§ **DATA FOR PROCESSING**
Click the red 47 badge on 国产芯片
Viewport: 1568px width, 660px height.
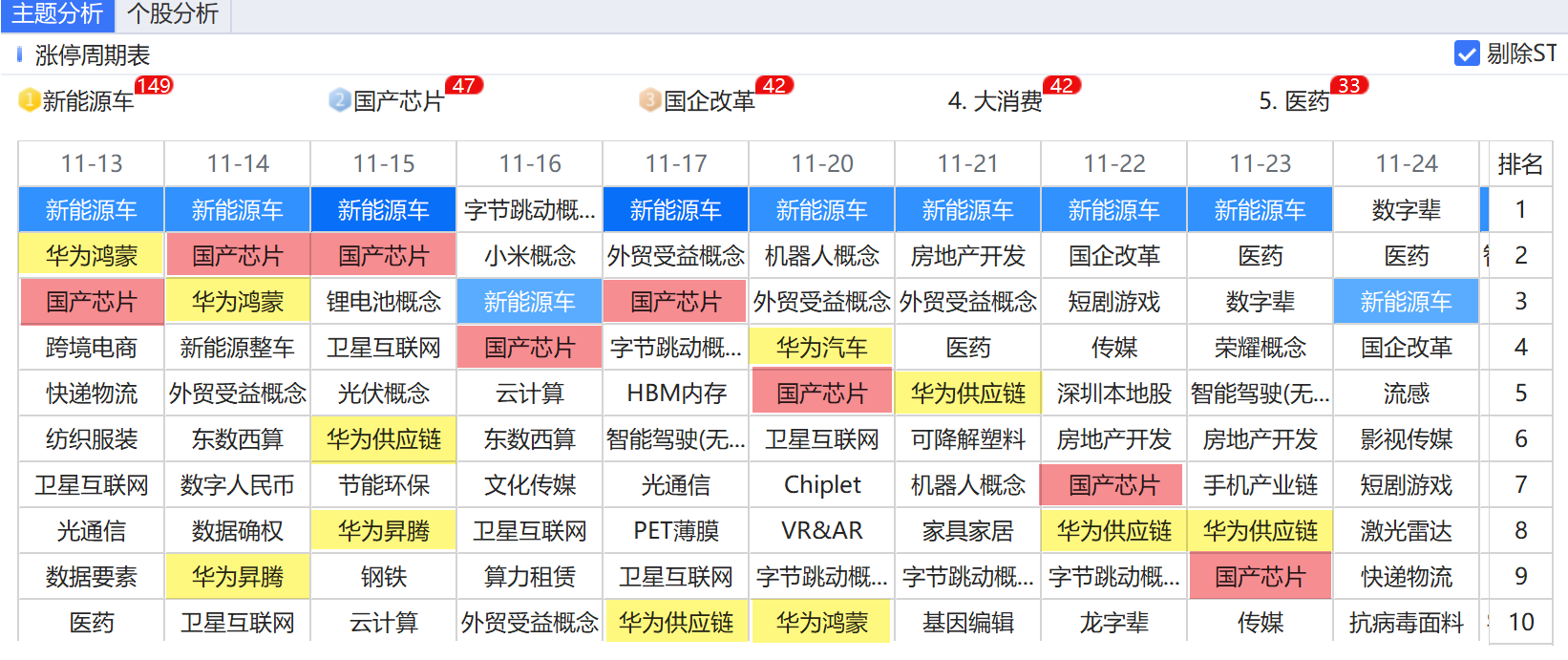point(464,86)
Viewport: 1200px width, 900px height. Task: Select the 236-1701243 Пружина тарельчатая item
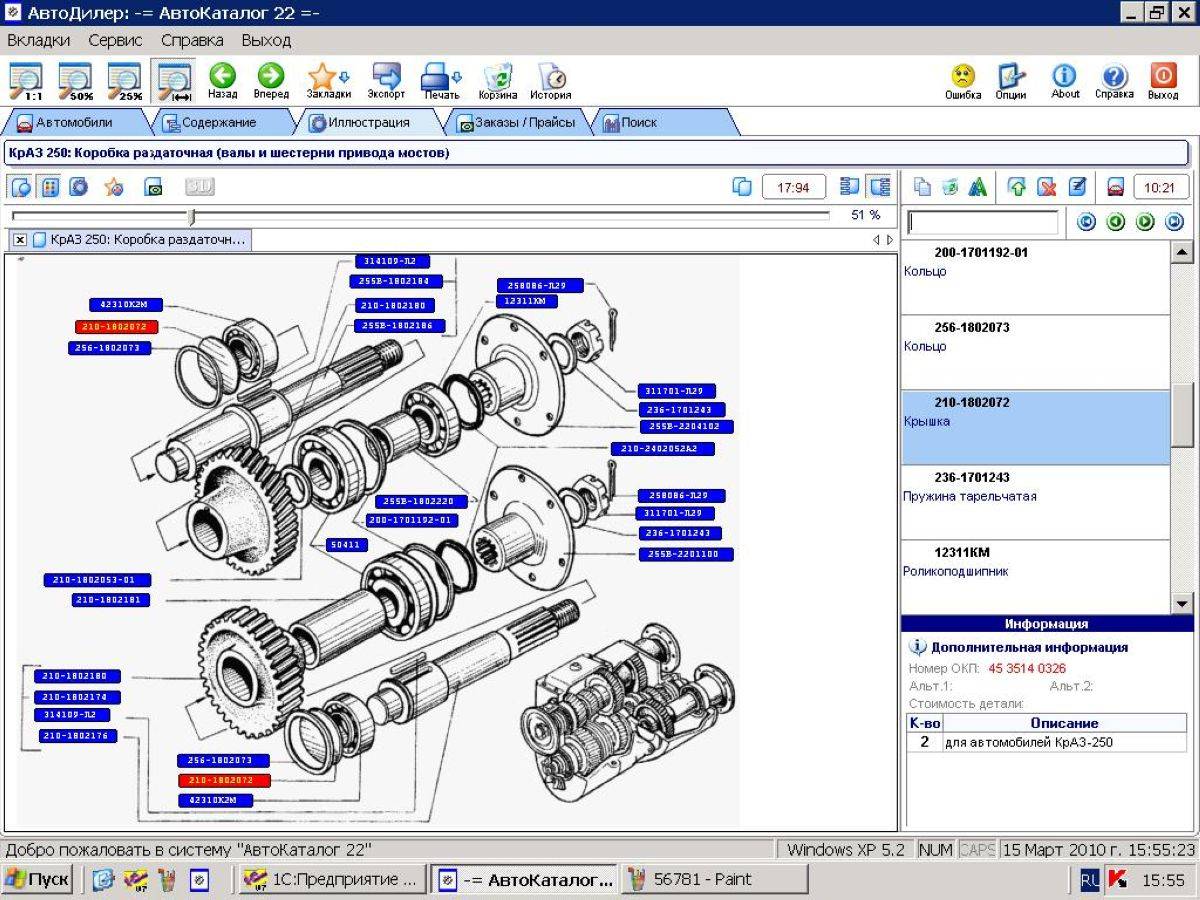(x=1035, y=502)
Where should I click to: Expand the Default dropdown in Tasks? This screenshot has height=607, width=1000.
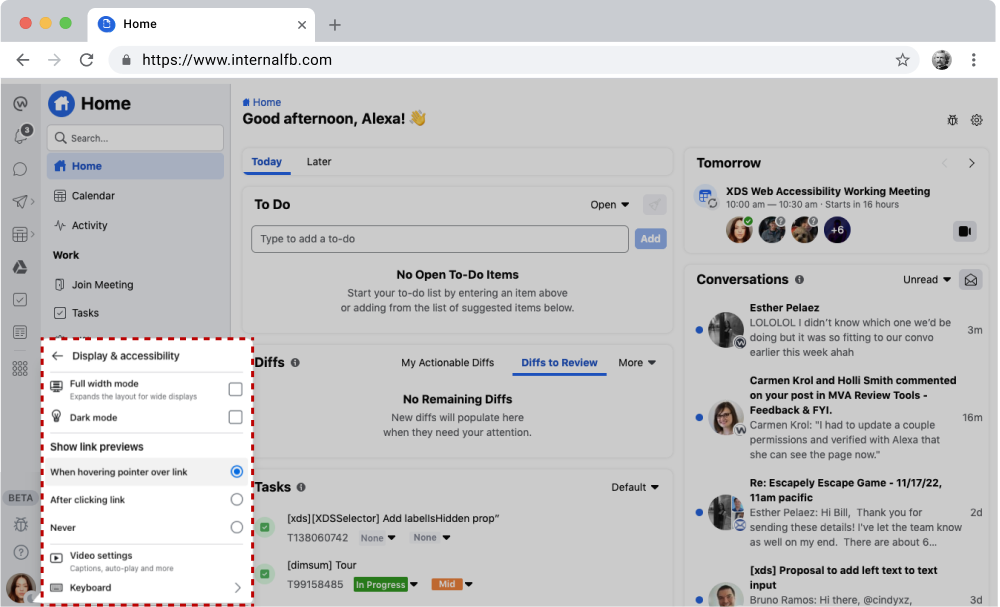pyautogui.click(x=635, y=488)
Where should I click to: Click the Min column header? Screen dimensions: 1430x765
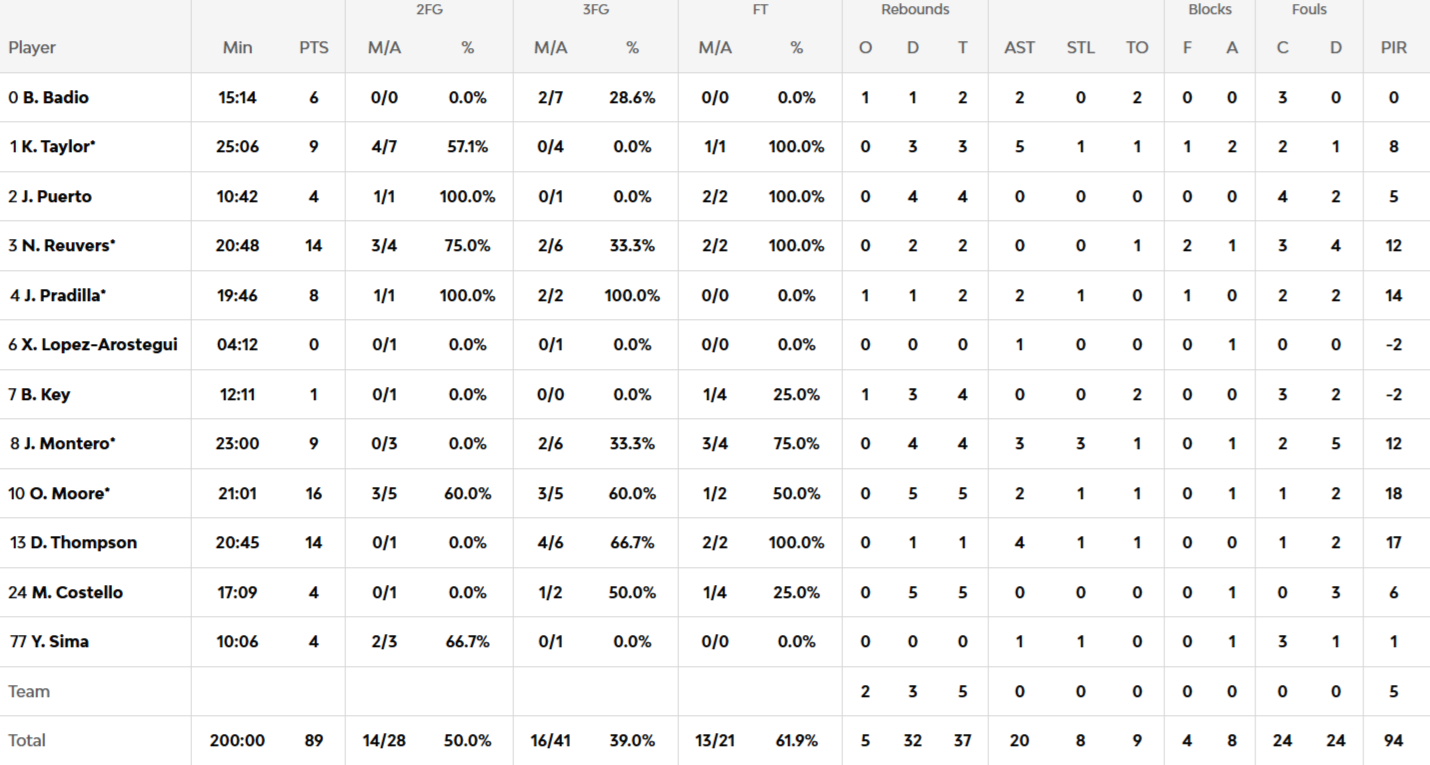pos(237,48)
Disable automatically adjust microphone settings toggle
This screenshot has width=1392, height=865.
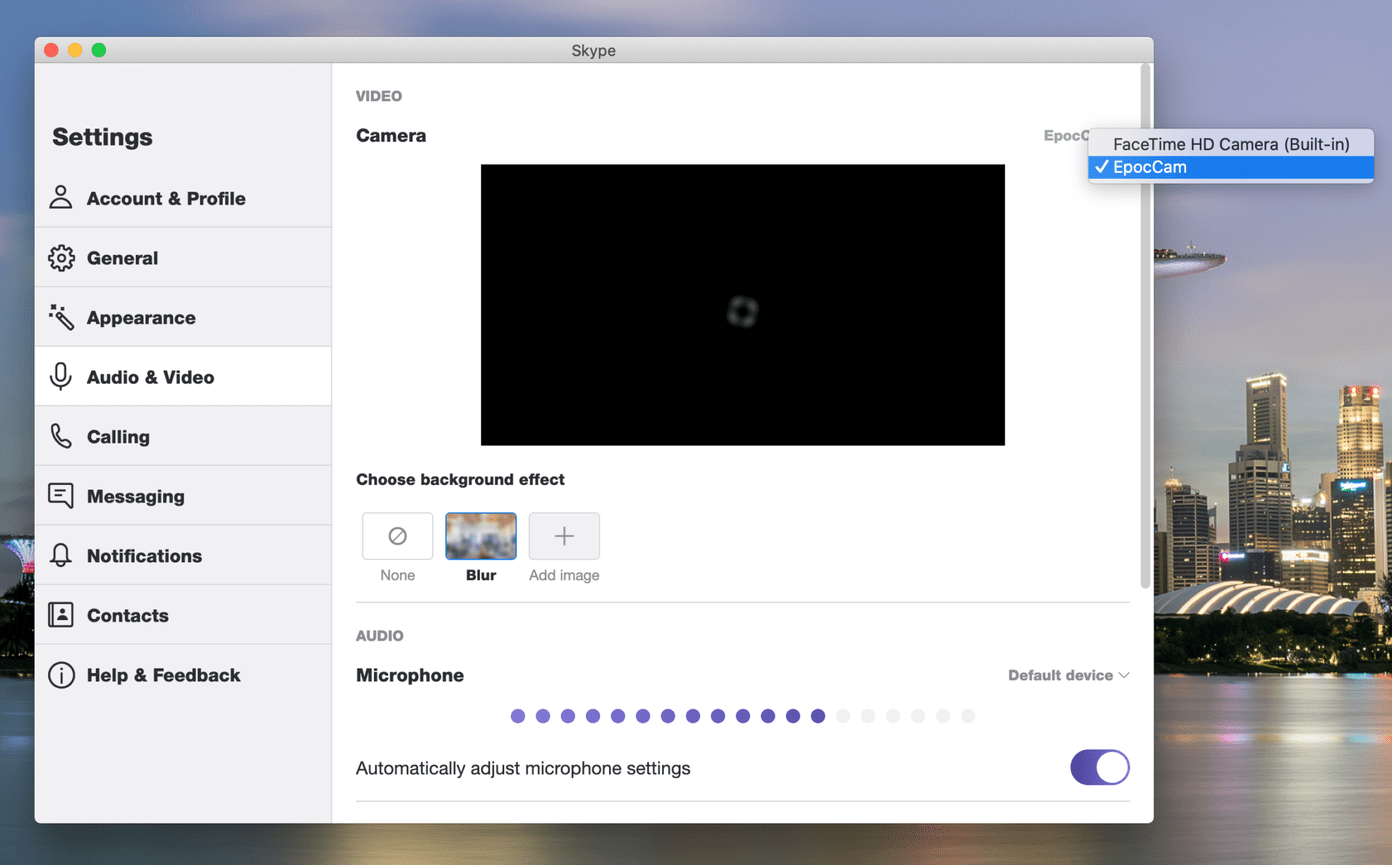point(1099,767)
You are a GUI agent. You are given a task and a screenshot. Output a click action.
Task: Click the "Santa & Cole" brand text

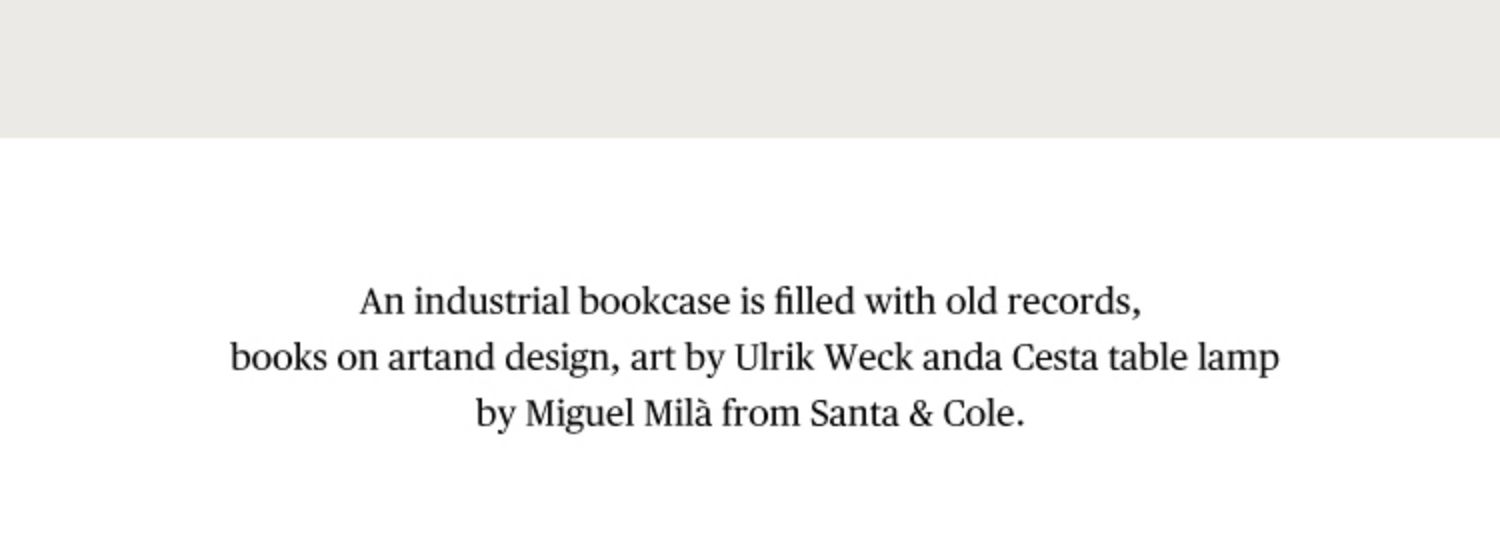point(915,414)
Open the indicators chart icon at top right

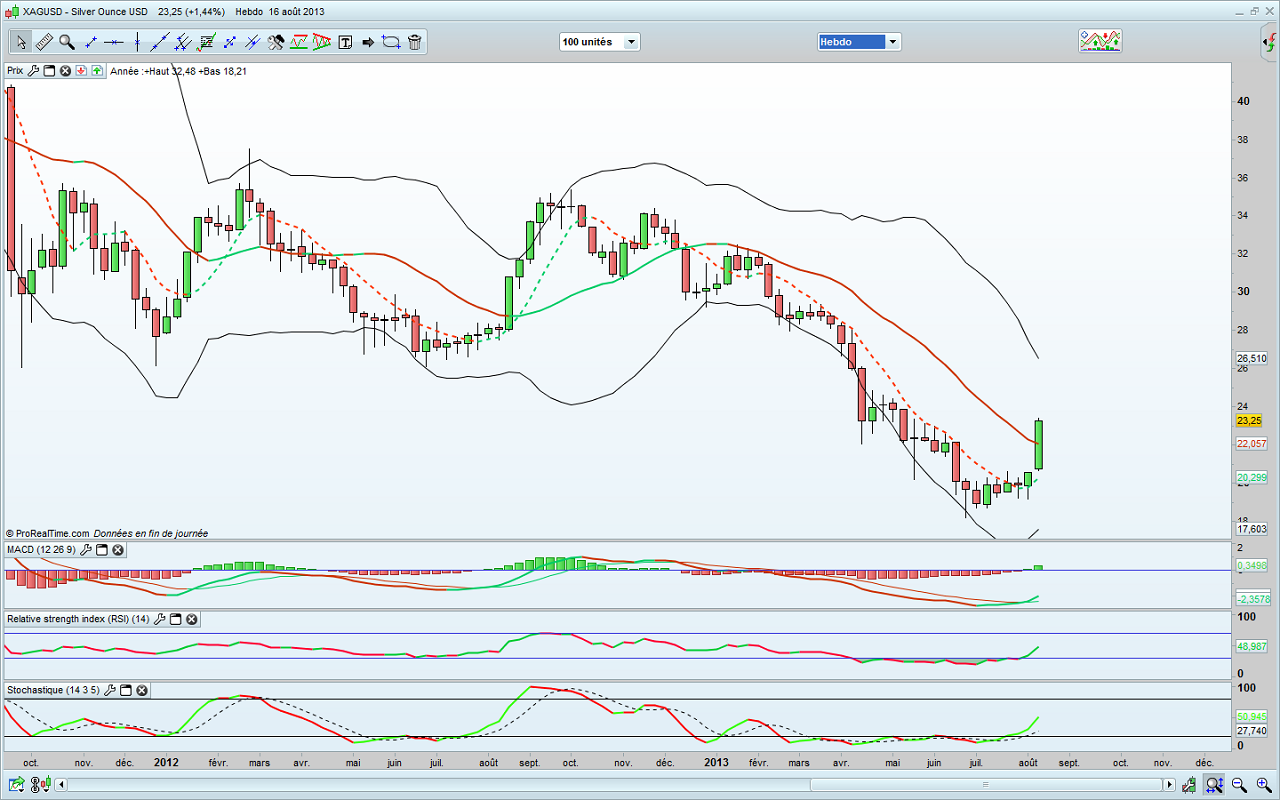click(1099, 41)
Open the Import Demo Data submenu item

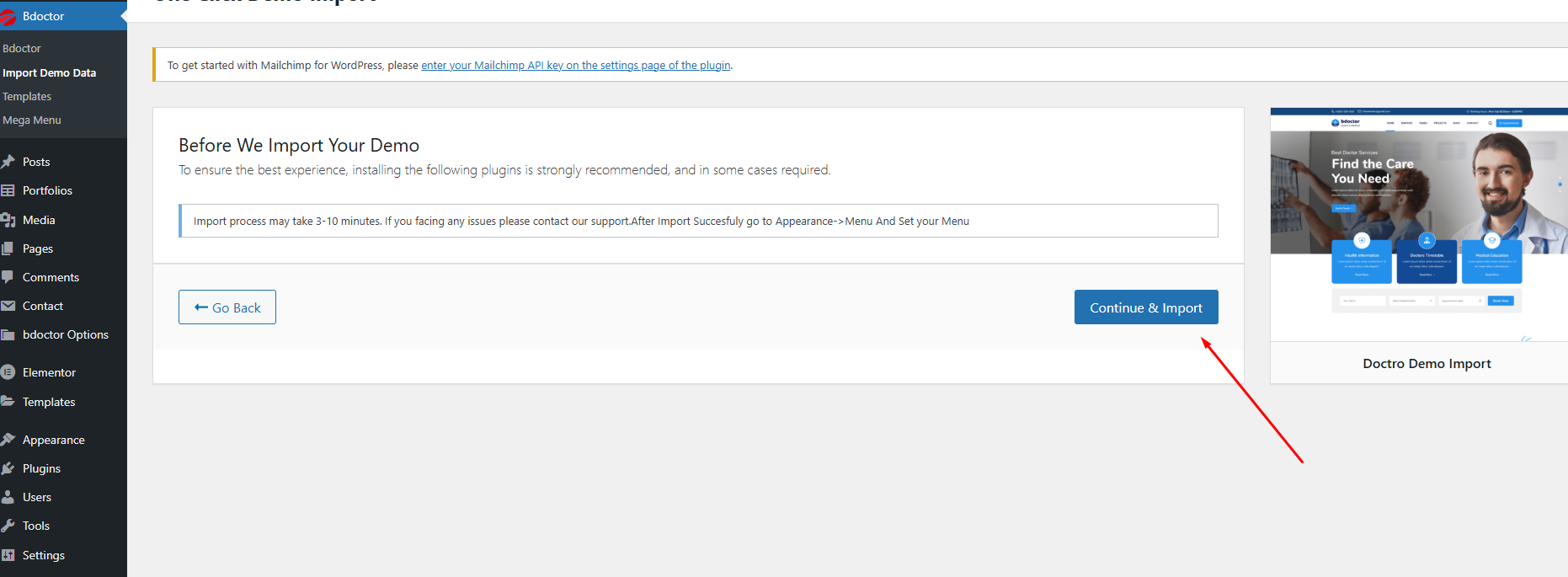pos(49,73)
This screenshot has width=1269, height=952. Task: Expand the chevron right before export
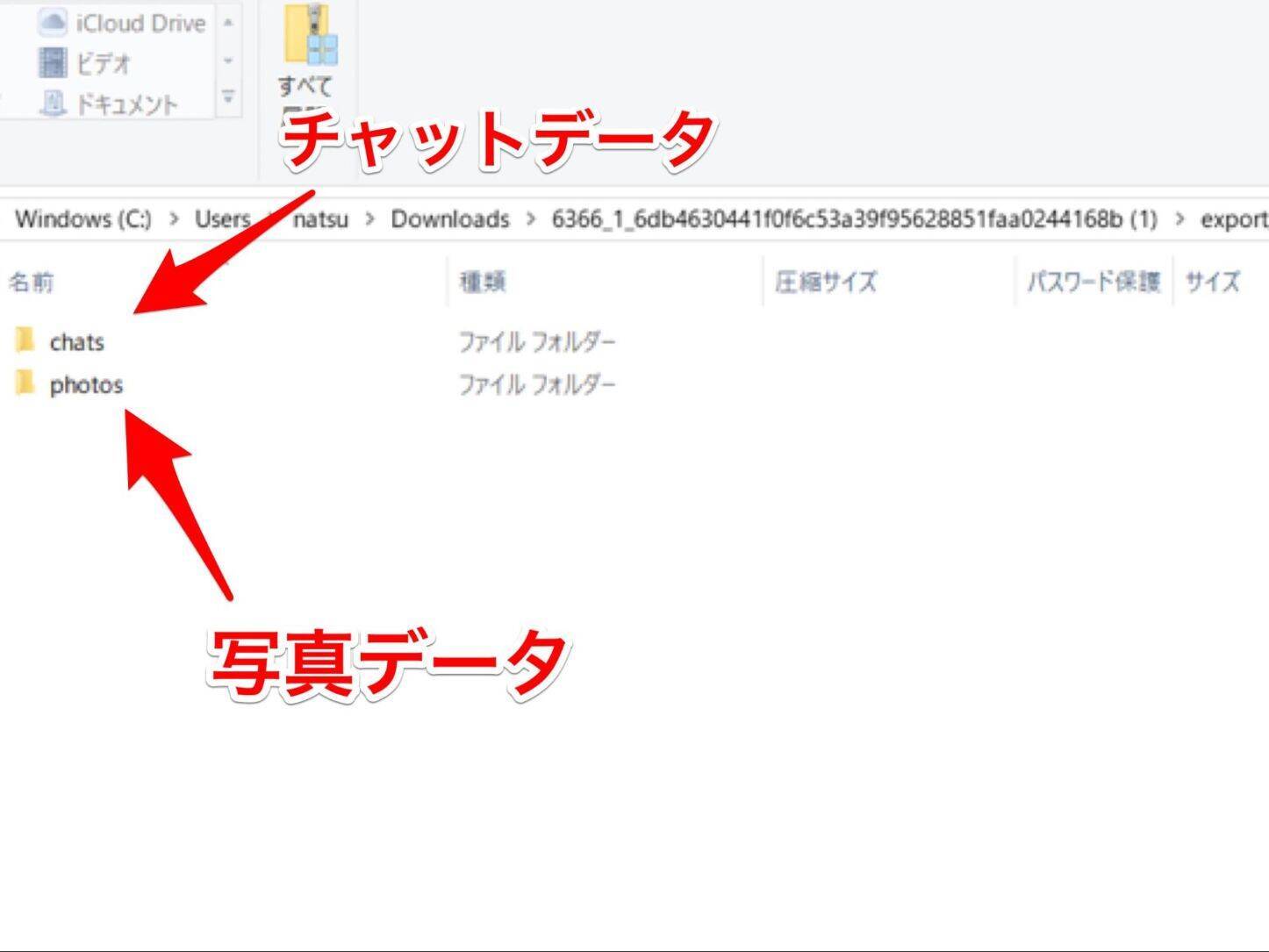pos(1179,218)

§ **ASSIGNMENT**
Print the listing exactly, images excluded.

§ **YOUR RESPONSE**
Click the red 47 badge on 国产芯片
Viewport: 1568px width, 660px height.
point(464,86)
Viewport: 1200px width, 900px height. Task: Select the 236-1701243 Пружина тарельчатая item
(x=1035, y=502)
Where should I click to: Expand the Default dropdown in Tasks? This screenshot has height=607, width=1000.
pyautogui.click(x=635, y=488)
Where should I click to: Click the Min column header? Screen dimensions: 1430x765
pos(237,48)
Disable automatically adjust microphone settings toggle
This screenshot has width=1392, height=865.
point(1099,767)
You are a GUI agent. You are given a task and a screenshot. Output a click action.
Task: Click the "Santa & Cole" brand text

point(915,414)
Open the indicators chart icon at top right

click(1099, 41)
Open the Import Demo Data submenu item

pos(49,73)
This screenshot has width=1269, height=952. Task: Expand the chevron right before export
pos(1179,218)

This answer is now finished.